Dengan demikian, meskipun Supratman Andi Agtas hanya menjabat selama 63 hari, ia tetap berhak menerima pensiun sebagai Menteri Hukum dan Hak Asasi Manusia. Keputusan pemberian pensiun ini tidak hanya terbatas pada Supratman Andi Agtas.
Rosan Perkasa Roeslani, yang ditunjuk sebagai Menteri Investasi/Kepala Badan Koordinasi Penanaman Modal menggantikan Bahlil Lahadalia, juga akan menerima tunjangan pensiun serupa.

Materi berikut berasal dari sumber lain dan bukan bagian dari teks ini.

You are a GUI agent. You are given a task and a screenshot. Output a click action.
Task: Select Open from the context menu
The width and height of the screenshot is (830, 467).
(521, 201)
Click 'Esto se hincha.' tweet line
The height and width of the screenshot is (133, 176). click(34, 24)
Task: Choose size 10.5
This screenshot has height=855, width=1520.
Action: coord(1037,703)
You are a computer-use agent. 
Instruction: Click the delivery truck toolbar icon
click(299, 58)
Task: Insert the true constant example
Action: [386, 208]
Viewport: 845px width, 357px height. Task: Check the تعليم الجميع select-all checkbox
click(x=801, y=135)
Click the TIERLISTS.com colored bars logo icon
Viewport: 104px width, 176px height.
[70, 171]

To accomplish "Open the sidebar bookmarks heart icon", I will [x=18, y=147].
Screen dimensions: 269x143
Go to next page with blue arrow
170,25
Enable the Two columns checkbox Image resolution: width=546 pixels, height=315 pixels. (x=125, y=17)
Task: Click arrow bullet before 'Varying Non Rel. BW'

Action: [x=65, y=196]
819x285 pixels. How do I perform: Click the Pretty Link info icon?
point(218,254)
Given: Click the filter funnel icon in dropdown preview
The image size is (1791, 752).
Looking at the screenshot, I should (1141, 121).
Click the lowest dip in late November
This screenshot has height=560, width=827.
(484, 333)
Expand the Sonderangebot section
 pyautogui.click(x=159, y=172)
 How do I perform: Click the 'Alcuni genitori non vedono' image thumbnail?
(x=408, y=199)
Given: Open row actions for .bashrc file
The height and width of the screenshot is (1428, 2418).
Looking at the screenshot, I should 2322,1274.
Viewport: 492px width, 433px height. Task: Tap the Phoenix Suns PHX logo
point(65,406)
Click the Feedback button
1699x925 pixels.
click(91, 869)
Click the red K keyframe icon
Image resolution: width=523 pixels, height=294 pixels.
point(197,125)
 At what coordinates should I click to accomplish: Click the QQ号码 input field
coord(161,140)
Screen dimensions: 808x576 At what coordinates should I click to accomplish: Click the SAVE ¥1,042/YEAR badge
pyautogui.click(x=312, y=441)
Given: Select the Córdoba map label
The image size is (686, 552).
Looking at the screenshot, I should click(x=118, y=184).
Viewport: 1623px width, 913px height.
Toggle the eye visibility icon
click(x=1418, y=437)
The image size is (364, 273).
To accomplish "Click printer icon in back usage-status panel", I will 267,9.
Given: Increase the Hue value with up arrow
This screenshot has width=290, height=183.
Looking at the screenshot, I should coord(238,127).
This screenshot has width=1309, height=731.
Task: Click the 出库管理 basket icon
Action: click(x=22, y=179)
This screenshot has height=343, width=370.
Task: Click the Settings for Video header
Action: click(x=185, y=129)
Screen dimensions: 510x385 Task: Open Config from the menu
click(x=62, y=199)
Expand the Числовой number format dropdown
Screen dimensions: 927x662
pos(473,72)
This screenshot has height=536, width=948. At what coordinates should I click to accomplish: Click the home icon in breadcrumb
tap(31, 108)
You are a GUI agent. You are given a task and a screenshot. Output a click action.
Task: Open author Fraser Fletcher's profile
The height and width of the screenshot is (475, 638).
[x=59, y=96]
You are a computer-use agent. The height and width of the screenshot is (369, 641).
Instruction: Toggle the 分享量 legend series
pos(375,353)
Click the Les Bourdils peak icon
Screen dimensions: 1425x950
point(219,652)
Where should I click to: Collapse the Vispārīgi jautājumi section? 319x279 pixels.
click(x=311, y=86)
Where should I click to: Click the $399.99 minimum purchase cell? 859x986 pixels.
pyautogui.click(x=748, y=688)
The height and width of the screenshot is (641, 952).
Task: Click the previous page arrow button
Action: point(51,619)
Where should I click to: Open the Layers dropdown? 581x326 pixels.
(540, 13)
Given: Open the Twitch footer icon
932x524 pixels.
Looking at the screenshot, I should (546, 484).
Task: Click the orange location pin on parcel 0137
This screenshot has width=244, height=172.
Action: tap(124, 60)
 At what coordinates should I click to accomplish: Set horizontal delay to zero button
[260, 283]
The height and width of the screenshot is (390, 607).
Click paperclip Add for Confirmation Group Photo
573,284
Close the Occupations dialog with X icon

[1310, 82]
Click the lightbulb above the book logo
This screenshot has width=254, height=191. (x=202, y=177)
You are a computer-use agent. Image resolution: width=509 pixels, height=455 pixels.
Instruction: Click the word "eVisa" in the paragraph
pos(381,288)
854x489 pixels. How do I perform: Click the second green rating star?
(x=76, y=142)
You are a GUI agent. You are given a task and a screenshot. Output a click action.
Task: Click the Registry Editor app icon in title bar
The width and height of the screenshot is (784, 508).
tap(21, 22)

Pensiun ini nantinya akan dikelola oleh PT Taspen (Persero), lembaga yang bertanggung jawab atas penyaluran tunjangan hari tua dan pensiun bagi para pejabat negara.
Selain pensiun, mantan menteri juga dapat menerima Tunjangan Hari Tua (THT), asalkan mereka telah melakukan iuran melalui gaji pokok selama masa jabatan.